The appropriate use of an anti-psychotic can dramatically improve the independence of the patient with Alzheimer’s with in their own supported care setting. If the individual is paranoid, that they are being poisoned, it may impede their ability to take other important medications or eat and drink consistently, which can cause other problems like dehydration, or other issues. In many cases, the use of medications improves the patient’s ability to interact with caregivers and family thereby improving quality of life. Other medications which may be useful are antidepressants or anti-anxiety drugs, but these mediations get much less attention.
Unfortunately, in today’s health system the focus is on Acute Care rather than Chronic Care or Long-Term Care. Continuity of care & personal communication is hard to come by. Information is largely obtained from a patient’s chart or notes on a computer, which is a much less effective way to get a clear picture of a patient’s actual physical, functional and emotional status. Reading from a chart or Electronic Heath Record (EHR) does not provide enough information and can’t describe, question and/or clarify what is actually happening, nor can it quantify how much agitation, paranoia a patient may be displaying. Only through ongoing verbal communication with the entire team and through physical exam can an accurate assessment be made, and appropriate treatment plan developed.
The effective use of medications requires the doctor, preferably a Geriatric Medical doctor who has frequent involvement & interaction with the patient, as well as, frequent communication with the staff and family to get up to date reports about how behaviors have improved, worsened or stayed the same on or off any medication and monitor for any unintended side effects.

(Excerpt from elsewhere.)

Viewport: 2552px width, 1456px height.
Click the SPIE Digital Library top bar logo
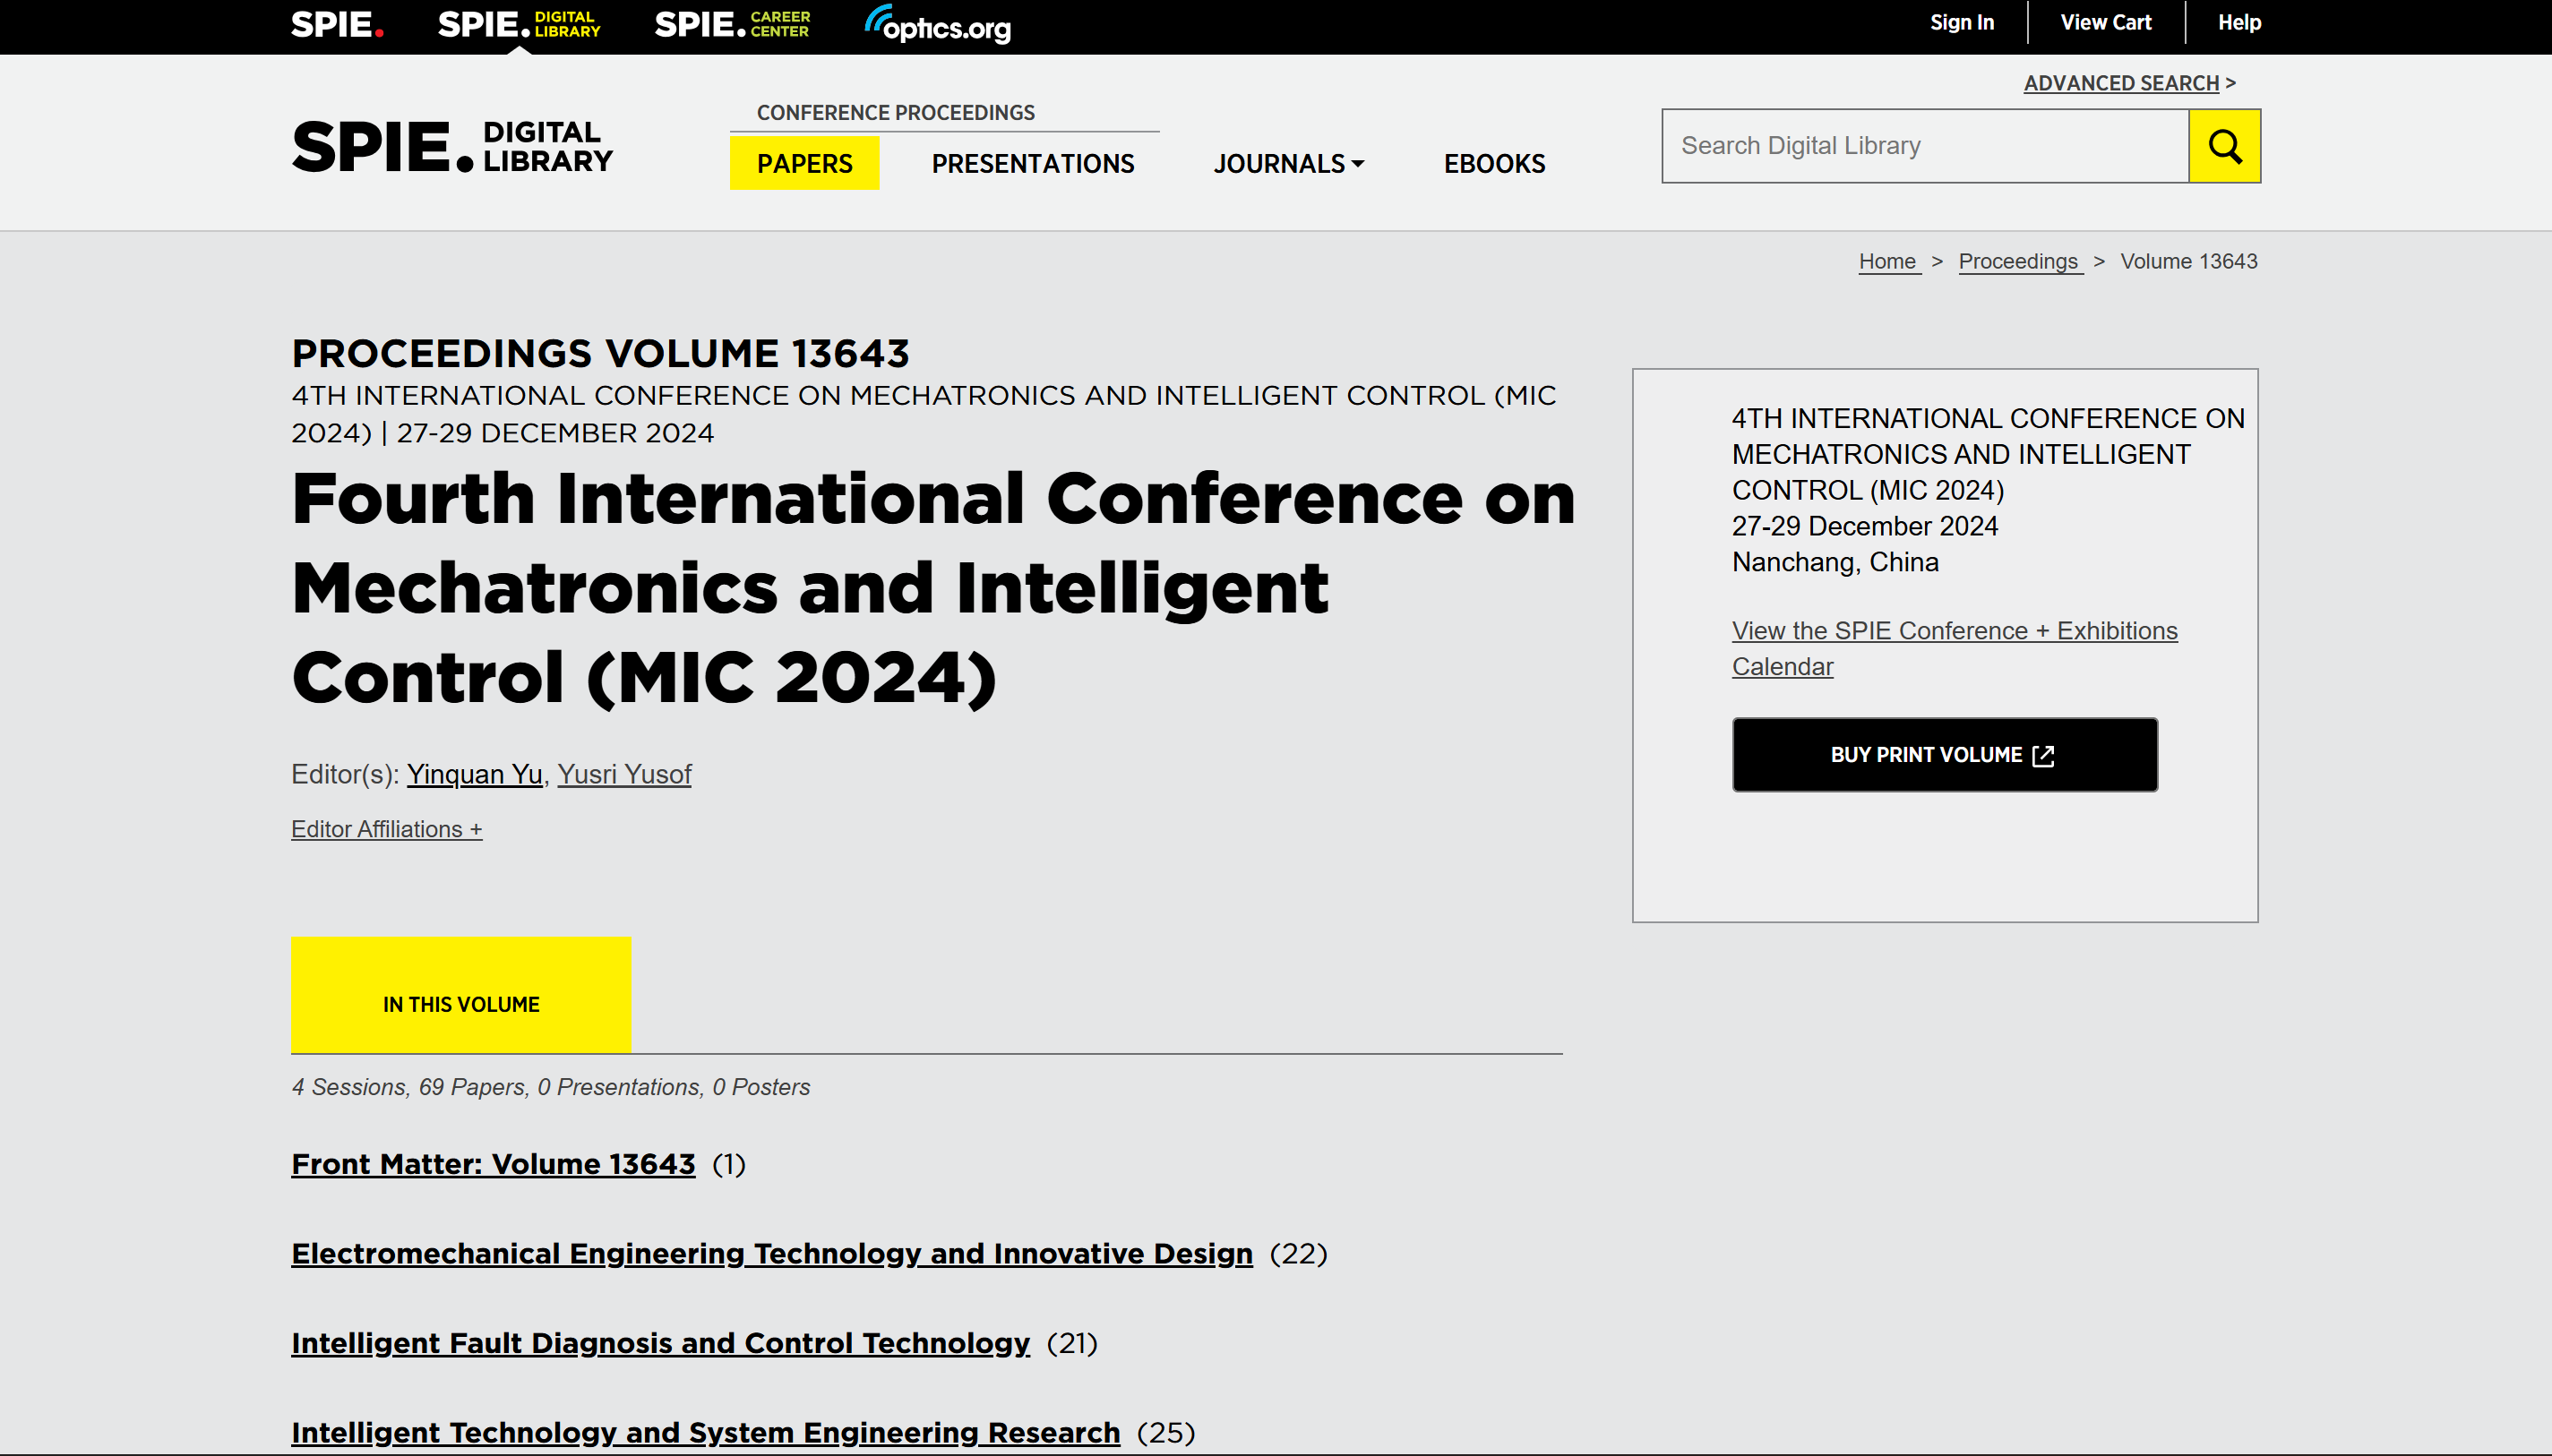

Continuity of Care requires consistent discussions between the doctor, caregivers and family, who interact with the patient on a daily basis are key to effectively adjusting the medication and achieving the best balance of Behavioral Therapy and Medication Therapy.
The right balance of geriatric leadership & coordination of care in a small, personal, community-based setting can help deliver a well-balanced behavioral & medication plan for the patient and help relieve the stress and caregiver burn out families often endure while caring for a loved one with Alzheimer’s.